10 Essential Route 66 Photo Opportunities

10 Essential Route 66 Photo Opportunities

Route 66 is the selfie-takers dream; jam-packed with weird and wonderful sights, gorgeous scenery, and iconic landmarks. There are some sights in particular that are just so iconic and representative of the Route 66 experience that it’s almost impossible to pass them by without bringing out the camera. This list is about those sights – the sights that you ask your spouse/friend/child to stand alongside for a quick pic!

To qualify for this list I took into account just how often these images appear in people’s Route 66 photograph collections, and their cultural relevance to the Route 66 experience.

Presented here, in my humble opinion, are ten of the most essential Route 66 photo opportunities…


1. Route 66 Begins

Route 66 Begins

Your journey starts here! Situated on East Adams Street in Chicago, this sign must be one of the most photographed street signs in the US. You’ll often see groups or individuals posed alongside this sign just before setting out on their adventure.

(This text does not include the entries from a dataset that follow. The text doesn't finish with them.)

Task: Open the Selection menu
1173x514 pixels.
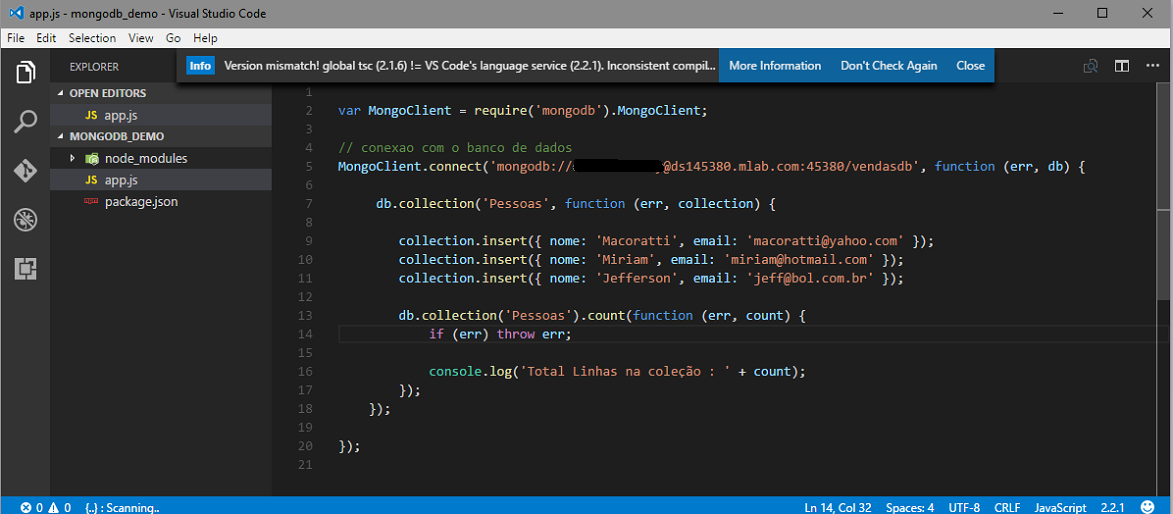Action: point(92,38)
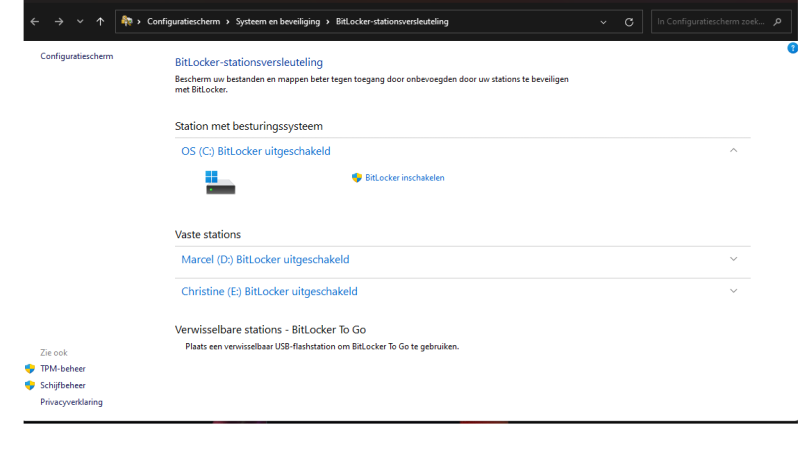This screenshot has height=450, width=800.
Task: Click the Control Panel icon in address bar
Action: (x=127, y=21)
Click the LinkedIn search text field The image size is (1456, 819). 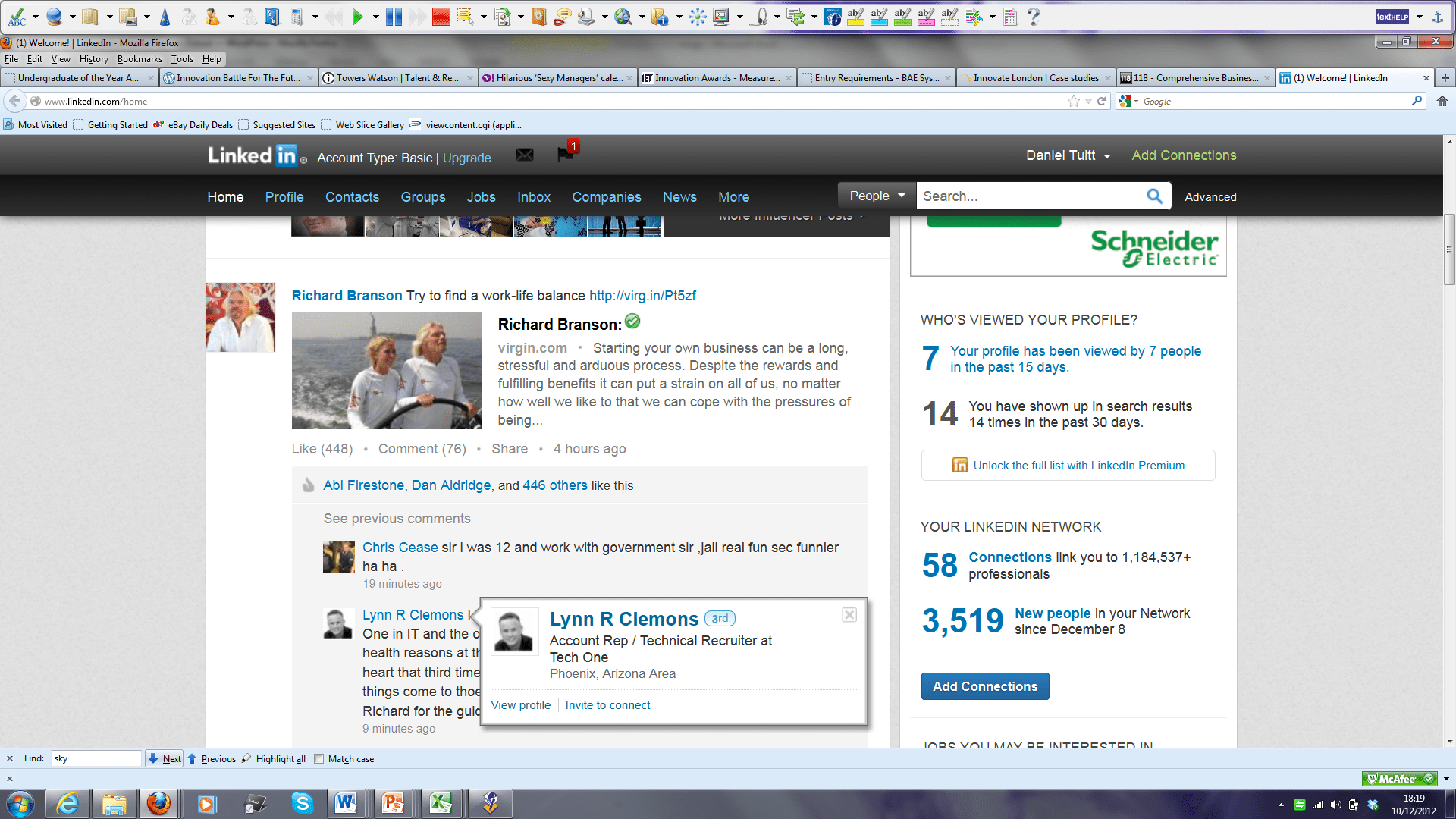pos(1028,196)
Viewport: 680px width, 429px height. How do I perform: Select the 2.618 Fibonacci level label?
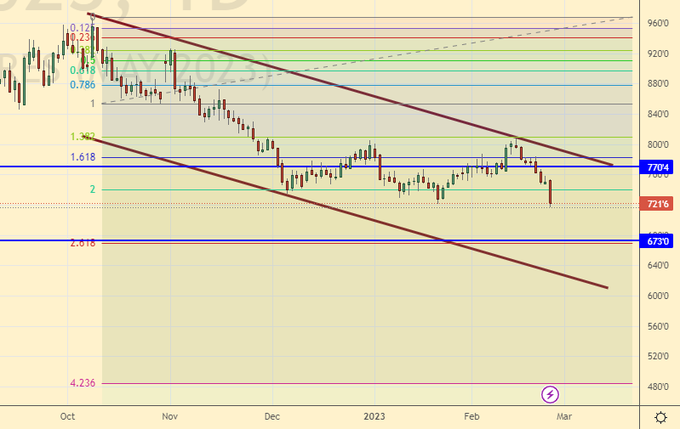click(83, 243)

If you start your journey at the official eastern terminus, Lake Shore Drive and Jackson Blvd, then you may just do some drive-by photography as you scoot past. If you’re able to stop and get out of your vehicle you could do far worse than to stroll over to Lou Mitchell’s – a restaurant that’s been serving Route 66 travelers for many years, earning it’s nickname “the first stop on the Mother Road.”


2. Tow Tater

Tow Tater

For many newcomers to the road they may have been first introduced to Route 66 by the Pixar movie “Cars”, and for that reason “Tow Tater” had to make this list. “Cars” merchandise is to be found in many spots along the route, but only here will you find the real-life inspiration for the character of “Tow Mater”.

Tow Tater is based at Cars on the Route in Galena, Kansas, along with his friends! Cars on the Route sell sandwiches, snacks, antiques, and Route 66 and “Cars” memorabilia, including several made by local craftspeople and artists.


3. Here It Is!

Here It Is!

This iconic sign was the culmination of miles of roadside markings informing you that you’re headed towards the Jack Rabbit Trading Post in Joseph City, Arizona. The trading post is from the glory days of Route 66 and is still popular today.

This isn’t the only photo opportunity that you’ll find here – there is also the giant-sized fibre-glass jack rabbit that allows your subject/victim to jump on top for a quick snap!


4. Midpoint


You’re halfway there! Situated at the geo-mathematical midpoint of Route 66, a well-photographed sign proudly states it’s position as being exactly 1,139 miles from both Los Angeles and Chicago.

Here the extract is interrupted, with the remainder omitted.